Hallo, liebe Burmariders
hallo, lieber Flo,
auch wenn ich mich wiederhole: es ist ein einzigartiges tolles Projekt; - dabei ist es ein Hilfsprojekt, das sich von allen anderen darin unterscheidet, dass ihr die Schicksale quasi ausgrabt und vor Augen führt. Besser kann man Mitmenschen nicht erreichen und dadurch auch Öffentlichkeit herstellen; leider sitzt ihr nicht an den Hebeln medienpolitischer Monopole und Macht-Interessen und deren Möglichkeiten. Aber mit jeder Unterstützung eines neuen burmarider kommen wir vielleicht gemeinsam dem Ziel näher, diese Wahrheiten so weit unters Volk zu bringen, dass man diese hier aufgezeigten menschlichen Schicksale auch auf Fernsehkanälen und den großen meinungsbildenden print-Medien nicht mehr übersehen kann. Hilfe tut Not!
Euch weiterhin Kraft und Ausdauer und das gute Gefühl, dass sich diese Strapazen lohnen. “Vergelts Gott” möchte man sagen, - und dabei tatsächlich für euch und das Gelingen dieser Aktion beten.
Herzliche Grüße Edith und Heinz-Wilhelm

8. Juli 2007 um 16:29 Uhr

Da kann ich mich nur Marc anschliessen. Genau das hatten wir am Freitag Abend mit nem Freund genauso gedacht. Würde zumindest ein bisschen Schrott im Fernsehen mit etwas sinnvollem und interessantem ersetzen…

Weiterhin viel Kraft und Erfolg dem ganzen Team!

Alex

Karin
8. Juli 2007 um 01:46 Uhr

Hallo liebes Burmarider-Team, ich habe durch Zufall von Eurer Aktion erfahren und habe auch gleich eine Spende abgegeben, weil ich ebenfalls gern “virtuell” dabei sein will! Euer heutiger Bericht aus Mae La hat mich tief beeindruckt, denn dieses Lager ist ja eigentlich nichts anderes als ein riesiges Gefängnis für diese armen Menschen, die es sogar trotz ihres Unglücks immer noch schaffen, zu lächeln! Ich hoffe sehr, dass noch mehr Spenden für Eure einzigartige Aktion zusammenkommen, und seien sie noch so klein! Macht weiter so und weiterhin viel Stehvermögen für den Rest Eurer so wichtigen Tour!

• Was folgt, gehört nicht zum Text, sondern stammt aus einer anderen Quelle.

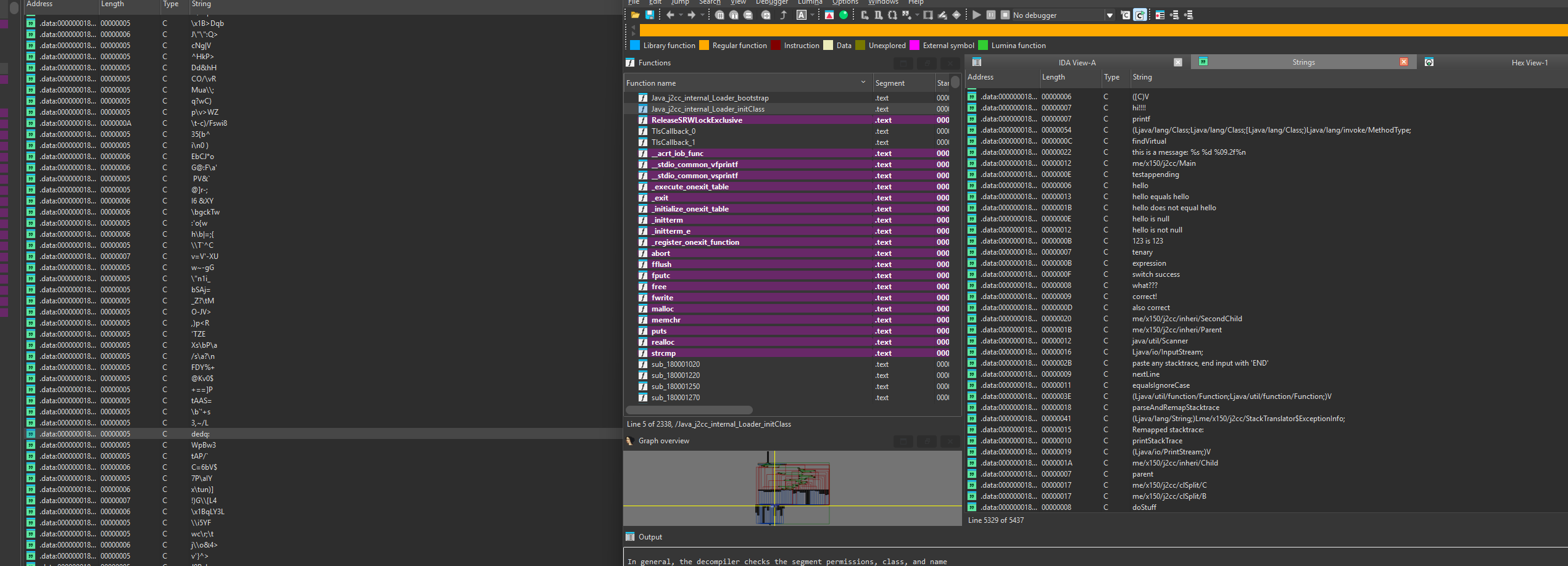Close the Strings tab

Eure Karin aus Wesseling, das nicht so viele Einwohner hat wie Mae La…

Marc
7. Juli 2007 um 22:01 Uhr

Das Fernsehen sollte von Euch berichten, anstatt von der kommenden “Apothekertour” durch Frankreich.

Dagmar
7. Juli 2007 um 17:53 Uhr

Wow, Hut ab. Ich habe heute im Spiegel-Online von Eurer Tour gelesen und bin tief beeindruckt. Es ist höchste Zeit, dass diese Tragödie in und um Burma mehr Aufmerksamkeit bekommt. Ihr bewegt was. Danke!!!
Ich wünsche Euch Durchhaltevermögen trotz Regen und widriger Umstände!
Dagmar

Helga
7. Juli 2007 um 12:54 Uhr

Hallo Burmariders,
man kann nur erahnen, was es bedeutet, im Dauerregen derartige Anstregungen zu unternehmen.
Aber die ständig steigende Spendenhöhe und die Anzahl der “Mitradelnden” gibt Euch recht.
Es ist “keine nette PR-Idee”; es ist viel, viel mehr!
Weiterhin viel Glück!
Helga (aus dem erträglich verregneten Hamburg)

Joe aus Bang Saen
7. Juli 2007 um 10:38 Uhr

Hallo Leute,
finde es klasse,was Ihr macht,bin sehr beeindruckt !
Lebe hier in Thailand als Pensionist und werde im Sept. od.Okt.einen Teil Eurer Tour abfahren.
Haltet durch und alles Gute !!!!!!!!!